Communication and coordination between the project team and healthcare staff is fundamental to the ICRA process. The design team and contractors must be able to anticipate potential impact during the construction process in order to prevent any lapses in the hospital services. They must understand the environmental conditions such as the levels of filtration, % relative humidity, and acceptable levels of other contaminants in the potentially affected areas. Then they must maintain those required conditions during the construction/renovation process. Planning is intensive due to the numerous variables that must be taken into consideration. These include, but are not limited to:
- Identifying specific hazards
- Construction area containment
- Effectively isolating infection
- Location of airborne infection isolation
- Protective measures
- Ventilation needs and atmospheric conditions
- Facility HVAC and water systems
- Patient relocation
- ICRA training
Understanding the different types of infectious agents and other contaminants as well as how they travel through the indoor environment will allow a team to effectively mitigate infection control risk. Ongoing IAQ oversight is recommended to ensure all precautions are initially achieved and maintained throughout the construction process. Building operations and maintenance (O&M) systems are interconnected; therefore, specific areas, such as surgical rooms, nurseries, laboratories and other areas must be protected to isolate and prevent airborne infection from spreading to these sensitive areas. Essential systems must be addressed to avoid lapses in power to HVAC and HEPA units, to maintain air quality and insure that pressure differentials in critical areas are maintained as well. Additionally, it should be made clear how to proceed should a power outage occur.
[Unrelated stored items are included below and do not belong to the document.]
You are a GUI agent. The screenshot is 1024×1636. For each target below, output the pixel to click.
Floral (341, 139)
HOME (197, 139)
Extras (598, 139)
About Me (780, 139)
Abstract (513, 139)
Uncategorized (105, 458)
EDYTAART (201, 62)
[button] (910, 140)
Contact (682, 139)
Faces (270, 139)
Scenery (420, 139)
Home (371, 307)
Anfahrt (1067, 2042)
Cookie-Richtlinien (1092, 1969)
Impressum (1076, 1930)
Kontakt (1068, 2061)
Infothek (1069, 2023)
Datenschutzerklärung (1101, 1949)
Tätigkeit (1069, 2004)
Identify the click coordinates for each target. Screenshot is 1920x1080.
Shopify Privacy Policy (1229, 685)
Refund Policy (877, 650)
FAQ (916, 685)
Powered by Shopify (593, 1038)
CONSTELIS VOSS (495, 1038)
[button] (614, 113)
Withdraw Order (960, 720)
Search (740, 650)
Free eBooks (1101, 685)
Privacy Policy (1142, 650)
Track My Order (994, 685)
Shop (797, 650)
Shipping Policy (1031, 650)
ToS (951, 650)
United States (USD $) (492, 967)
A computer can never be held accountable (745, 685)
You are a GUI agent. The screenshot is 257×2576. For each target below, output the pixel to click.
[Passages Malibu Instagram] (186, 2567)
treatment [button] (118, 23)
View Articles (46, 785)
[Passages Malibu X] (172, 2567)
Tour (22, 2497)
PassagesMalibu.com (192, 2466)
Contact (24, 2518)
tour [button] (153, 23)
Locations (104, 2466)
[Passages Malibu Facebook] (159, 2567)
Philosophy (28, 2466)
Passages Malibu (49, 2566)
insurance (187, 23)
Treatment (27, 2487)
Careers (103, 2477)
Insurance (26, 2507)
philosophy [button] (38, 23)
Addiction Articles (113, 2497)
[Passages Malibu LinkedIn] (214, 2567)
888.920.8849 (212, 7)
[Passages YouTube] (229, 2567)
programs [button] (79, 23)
ICRA is an effective method for facilities looking to establish a protocol that allows a risk assessment plan to be adapted to each facilities patient population. The hospital staff and the project team should be well versed in the ICRA protocol to prevent spread of particulates, airborne infectious agents and construction dust throughout the facility. Element Environmental Solutions (E2S) is experienced with assisting health care facility managers and architects from schematic design through the construction phase at health care facilities. Renovation projects can be conducted seamlessly by working with abatement/renovation/construction crews and the healthcare facility team to ensure proper actions are taken to maintain patient safety and health. A detailed air sampling plan for appropriate parameters would be implemented within and outside the area of containment to determine whether particles are a risk for patients. Pathogens such as Legionella, MRSA and other bacterial varieties as well as potentially pathogenic varieties of molds can travel quickly in confined spaces. Construction particulates such as asbestos fibers, lead paint dust and other irritating or toxic particulates must be taken into consideration as well.
There are many measures that must be taken to prevent spread of infection during health care facility renovation projects that require communication and cooperation between the construction team and the hospital staff. The infection prevention and risk management measures outlined by ICRA will help to ensure construction does not interfere with the hospitals mission –saving lives.